En el Día Internacional de la Música, he jugado a hacer montones. Montones de personas. Por un lado, los de un tipo. Por otro, los de otro.
He separado a los diligentes de los que se evaden constantemente de su responsabilidad. También he separado a los bien informados de los que apenas saben de la superficie de las cosas. A los sumisos he apartado de los díscolos. A los que mienten los he separado de los sinceros. Y a los generosos de los egoístas. A los que saben explicarse de los que no hay quien entienda. A los serenos de los impacientes. A los trascendentes de los banales. A los pasotas de los comprometidos. A los graciosos de los sosos. A los que ayudan de los que estorban. A los que reflexionan de los que “se tiran a la piscina”. A los listos de los tontos. A los feos de los guapos. A los independientes de los cautivos. A los ingenuos de los aprovechados. A los divertidos de los aburridos y a los que ríen de los que lloran. A los que tienen suerte de los que no la suelen tener. He separado a los valientes de los cobardes. A los recordados de los olvidados. También a los ciegos de los que no quieren ver. A buenos de malos. Dos enormes montones, casi montañas.
En una de esas montañas de hombres y mujeres, había músicos. En la otra, también.
Luego he hecho dos nuevos montones. En uno he puesto el talento y la genialidad. En el otro, lo vulgar, los plagios y la vacuidad. Casi no alcanzo a culminar éste, de grande que me ha salido. A su lado, el primero era exiguo, diminuto, famélico diría yo.

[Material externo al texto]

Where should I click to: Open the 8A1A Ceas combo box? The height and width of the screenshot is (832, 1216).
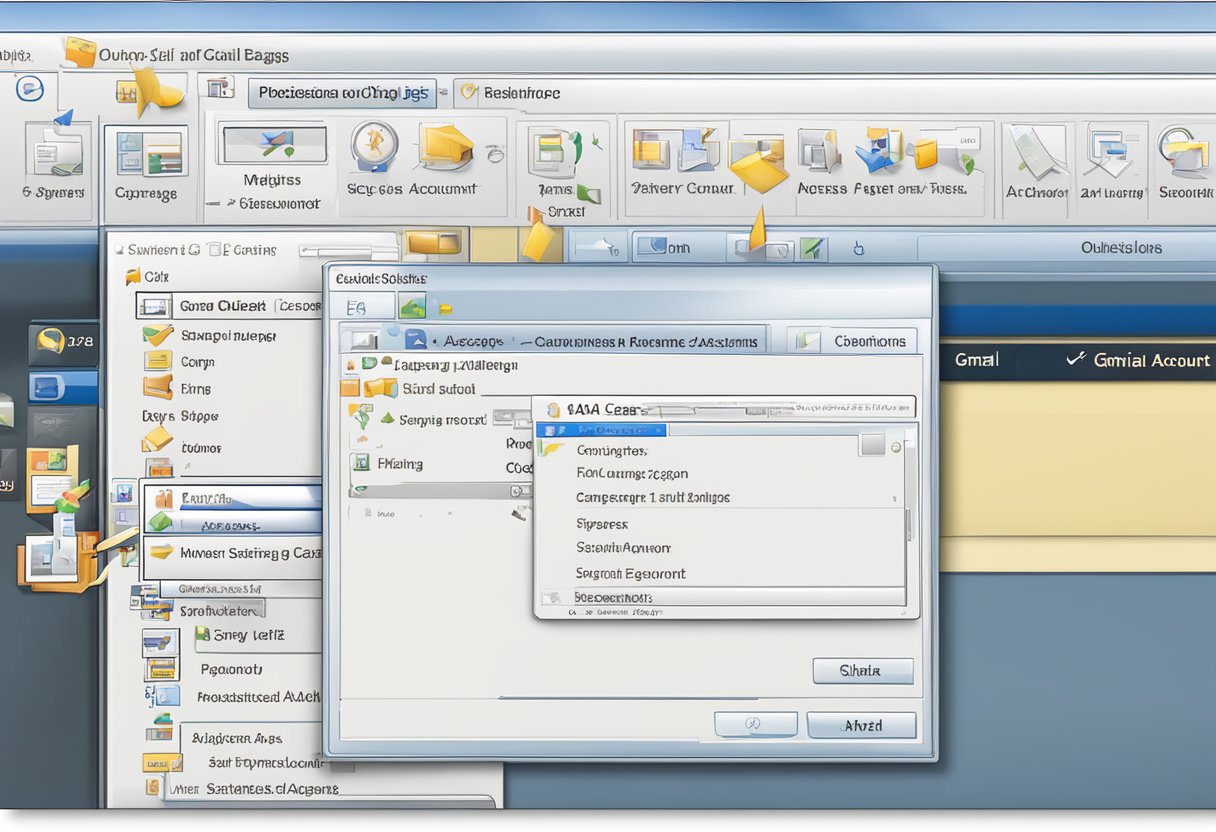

Por fin, un último montón. El montón de los que tienen el poder en la industria musical. El verdadero poder, el que asusta e intimida, el que manipula y domestica, el que condena o indulta, aquél del que no podemos o no sabemos escapar. Un montón en el que no había músicos, ni uno sólo. Tan solo había inmensas sociedades anónimas, imperios editoriales y conglomerados financieros y de la comunicación. Y un tufo pestilente a falsa defensa del arte.